» Source records:
###

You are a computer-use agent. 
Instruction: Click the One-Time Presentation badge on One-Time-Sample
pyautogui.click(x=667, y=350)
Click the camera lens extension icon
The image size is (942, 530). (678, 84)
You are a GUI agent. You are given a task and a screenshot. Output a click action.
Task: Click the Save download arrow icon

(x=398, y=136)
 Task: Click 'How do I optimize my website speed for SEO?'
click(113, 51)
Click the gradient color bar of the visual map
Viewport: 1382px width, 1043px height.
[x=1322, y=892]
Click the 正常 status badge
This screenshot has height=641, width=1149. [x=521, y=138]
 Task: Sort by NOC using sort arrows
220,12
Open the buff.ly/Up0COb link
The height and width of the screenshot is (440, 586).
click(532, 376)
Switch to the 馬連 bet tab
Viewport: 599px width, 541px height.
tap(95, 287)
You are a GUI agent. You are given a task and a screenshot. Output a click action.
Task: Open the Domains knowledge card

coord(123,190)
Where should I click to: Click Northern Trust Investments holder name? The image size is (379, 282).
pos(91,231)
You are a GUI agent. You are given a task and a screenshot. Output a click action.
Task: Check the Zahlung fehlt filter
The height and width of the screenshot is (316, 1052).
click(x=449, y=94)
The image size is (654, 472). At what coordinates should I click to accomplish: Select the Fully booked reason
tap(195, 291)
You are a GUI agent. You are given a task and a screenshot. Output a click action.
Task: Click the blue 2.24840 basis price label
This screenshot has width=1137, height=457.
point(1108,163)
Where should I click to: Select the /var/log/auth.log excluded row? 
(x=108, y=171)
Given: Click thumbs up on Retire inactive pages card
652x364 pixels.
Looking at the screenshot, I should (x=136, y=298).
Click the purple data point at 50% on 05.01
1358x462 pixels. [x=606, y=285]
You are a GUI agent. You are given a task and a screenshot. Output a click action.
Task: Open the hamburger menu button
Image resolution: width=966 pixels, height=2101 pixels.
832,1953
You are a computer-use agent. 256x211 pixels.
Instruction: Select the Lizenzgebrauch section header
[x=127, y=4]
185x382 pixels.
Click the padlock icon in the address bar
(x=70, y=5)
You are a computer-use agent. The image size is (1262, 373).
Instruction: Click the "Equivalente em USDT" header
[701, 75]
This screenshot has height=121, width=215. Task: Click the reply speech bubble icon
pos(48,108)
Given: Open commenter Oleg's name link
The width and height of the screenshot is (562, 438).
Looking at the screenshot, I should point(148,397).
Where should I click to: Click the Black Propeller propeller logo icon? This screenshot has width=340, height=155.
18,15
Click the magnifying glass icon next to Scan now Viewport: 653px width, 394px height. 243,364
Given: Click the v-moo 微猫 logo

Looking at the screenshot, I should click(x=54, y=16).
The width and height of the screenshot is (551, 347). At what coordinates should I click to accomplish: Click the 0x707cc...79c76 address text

###

» TASK OBJECTIVE:
Starting at the top of the records, copy every line exactly.

» THE COMPLETED TASK:
You are a computer-use agent. 
Instruction: Click the One-Time Presentation badge on One-Time-Sample
pyautogui.click(x=667, y=350)
Click the camera lens extension icon
The image size is (942, 530). (678, 84)
You are a GUI agent. You are given a task and a screenshot. Output a click action.
Task: Click the Save download arrow icon

(x=398, y=136)
 Task: Click 'How do I optimize my website speed for SEO?'
click(113, 51)
Click the gradient color bar of the visual map
Viewport: 1382px width, 1043px height.
[x=1322, y=892]
Click the 正常 status badge
This screenshot has height=641, width=1149. [x=521, y=138]
 Task: Sort by NOC using sort arrows
220,12
Open the buff.ly/Up0COb link
The height and width of the screenshot is (440, 586).
click(532, 376)
Switch to the 馬連 bet tab
Viewport: 599px width, 541px height.
tap(95, 287)
You are a GUI agent. You are given a task and a screenshot. Output a click action.
Task: Open the Domains knowledge card

coord(123,190)
Where should I click to: Click Northern Trust Investments holder name? The image size is (379, 282).
pos(91,231)
You are a GUI agent. You are given a task and a screenshot. Output a click action.
Task: Check the Zahlung fehlt filter
The height and width of the screenshot is (316, 1052).
click(x=449, y=94)
The image size is (654, 472). At what coordinates should I click to accomplish: Select the Fully booked reason
tap(195, 291)
You are a GUI agent. You are given a task and a screenshot. Output a click action.
Task: Click the blue 2.24840 basis price label
This screenshot has width=1137, height=457.
point(1108,163)
Where should I click to: Select the /var/log/auth.log excluded row? 
(x=108, y=171)
Given: Click thumbs up on Retire inactive pages card
652x364 pixels.
Looking at the screenshot, I should (x=136, y=298).
Click the purple data point at 50% on 05.01
1358x462 pixels. [x=606, y=285]
You are a GUI agent. You are given a task and a screenshot. Output a click action.
Task: Open the hamburger menu button
Image resolution: width=966 pixels, height=2101 pixels.
832,1953
You are a computer-use agent. 256x211 pixels.
Instruction: Select the Lizenzgebrauch section header
[x=127, y=4]
185x382 pixels.
Click the padlock icon in the address bar
(x=70, y=5)
You are a computer-use agent. The image size is (1262, 373).
Instruction: Click the "Equivalente em USDT" header
[701, 75]
This screenshot has height=121, width=215. Task: Click the reply speech bubble icon
pos(48,108)
Given: Open commenter Oleg's name link
The width and height of the screenshot is (562, 438).
Looking at the screenshot, I should point(148,397).
Where should I click to: Click the Black Propeller propeller logo icon? This screenshot has width=340, height=155.
18,15
Click the magnifying glass icon next to Scan now Viewport: 653px width, 394px height. 243,364
Given: Click the v-moo 微猫 logo

Looking at the screenshot, I should click(x=54, y=16).
The width and height of the screenshot is (551, 347). At what coordinates should I click to accomplish: Click the 0x707cc...79c76 address text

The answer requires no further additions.